(This article was first published in Kodesh Moment, Fall 2017)
On October 3rd, 1789, President George Washington issued a proclamation declaring a day of Thanksgiving to take place on the coming November 26th. According to the Mount Vernon Ladies’ Association, “Washington declared that the necessity for such a day sprung from the Almighty’s care of Americans prior to the Revolution, assistance to them in achieving independence, and help in establishing the constitutional government.” At that time the Spanish and Portuguese synagogue, under the leadership of Gershom Mendes Seixas (pronounced SAY-shes), developed a special service “agreeable to the Proclamation of the President of the United States of America” which included selected Psalms for the occasion, a discourse from Reverend Seixas (Rabbis were referred to as Reverends in the early history of this country) and a prayer for the government.
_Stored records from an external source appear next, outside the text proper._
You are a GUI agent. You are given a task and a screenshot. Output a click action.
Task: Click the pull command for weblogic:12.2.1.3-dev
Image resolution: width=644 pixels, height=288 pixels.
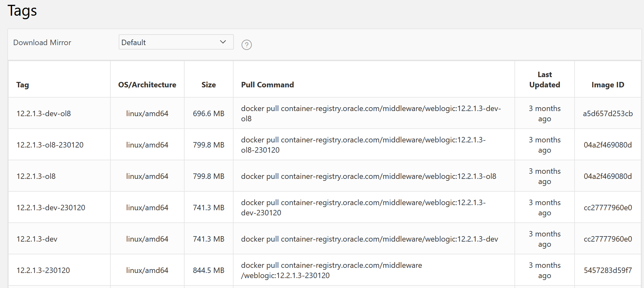click(x=370, y=239)
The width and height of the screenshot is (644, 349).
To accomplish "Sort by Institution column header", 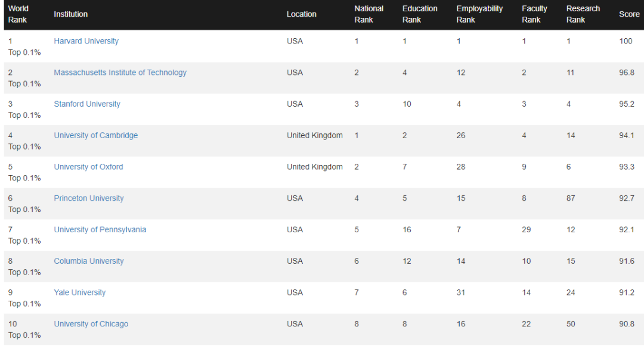I will pyautogui.click(x=70, y=14).
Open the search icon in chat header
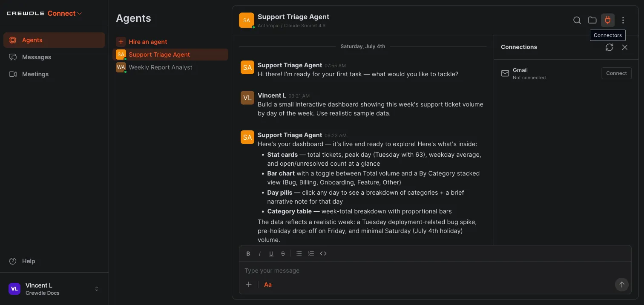 click(x=577, y=20)
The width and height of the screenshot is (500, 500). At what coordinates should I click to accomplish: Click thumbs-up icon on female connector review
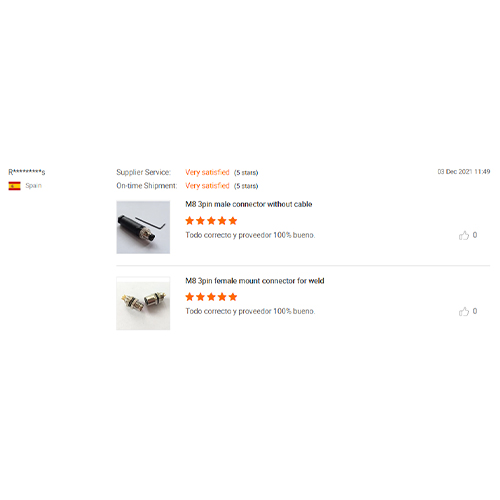464,312
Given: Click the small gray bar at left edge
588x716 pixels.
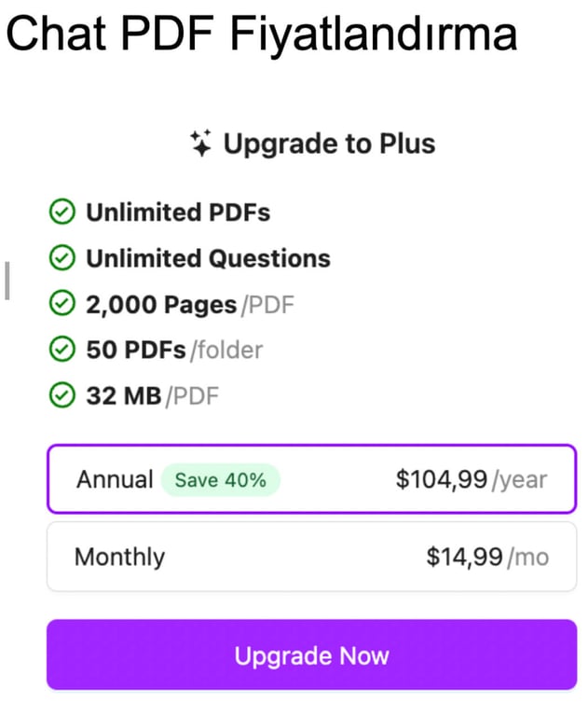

In Rev. Seixas’ speech he spoke about the necessity of gratitude for all the blessings in life that we receive from “the fountain of all good”. Quoting freely from Psalms and the Prophets, he attunes his audience to the great bounty of goodness that surrounds them. Invoking the daily prayers, he asks his listeners to meditate upon the kindness that is visited upon them each day, “evening, morning and noon”. He calls specific attention to the blessing of living in a country governed by a constitution that guaranteed protections for all of its citizens and would, to quote a phrase used by both Rev. Seixas and President Washington, “give to bigotry no sanction; to persecution no assistance”.
The bulk of Seixas’ remarks, however, are about the duties engendered by a feeling of thanks. He discusses obligations to God, ourselves and our community. Regarding the first, he expresses our duty to teach about God’s attributes such as kindness, care for the vulnerable and truth. In our gratitude to the Author of existence, we must feel renewed in our own endeavors to heed its imperatives to “do justice, execute judgment and walk humbly before the Lord”. Meanwhile, each individual citizen fulfills an obligation towards him or herself when together we “unite with cheerfulness and uprightness, upon all occasions that may occur in the political as well as in the moral world, to promote that which has a tendency to the public good”. Lastly, he asks the Jewish community to consider its unique obligations to itself which he explains is “to enter into self-examination; to relinquish your prejudices against each other; to subdue your passions; to live, as Jews ought to do, in brotherhood and amity; “to seek peace and pursue it”.
Though 228 years ago, the words spoken in the country’s oldest Jewish congregation still ring true. Thanksgiving offers us a chance to feel more deeply the blessings we have each day. Accordingly, it reminds us of our most urgent obligations to imitate the Divine characteristics of loving-kindness, faithfulness to the well-being of others, and justice. It is a further reminder to support the best of what our country stands for and finally to see our own Jewish community as a vital component in providing an example of our highest ideals.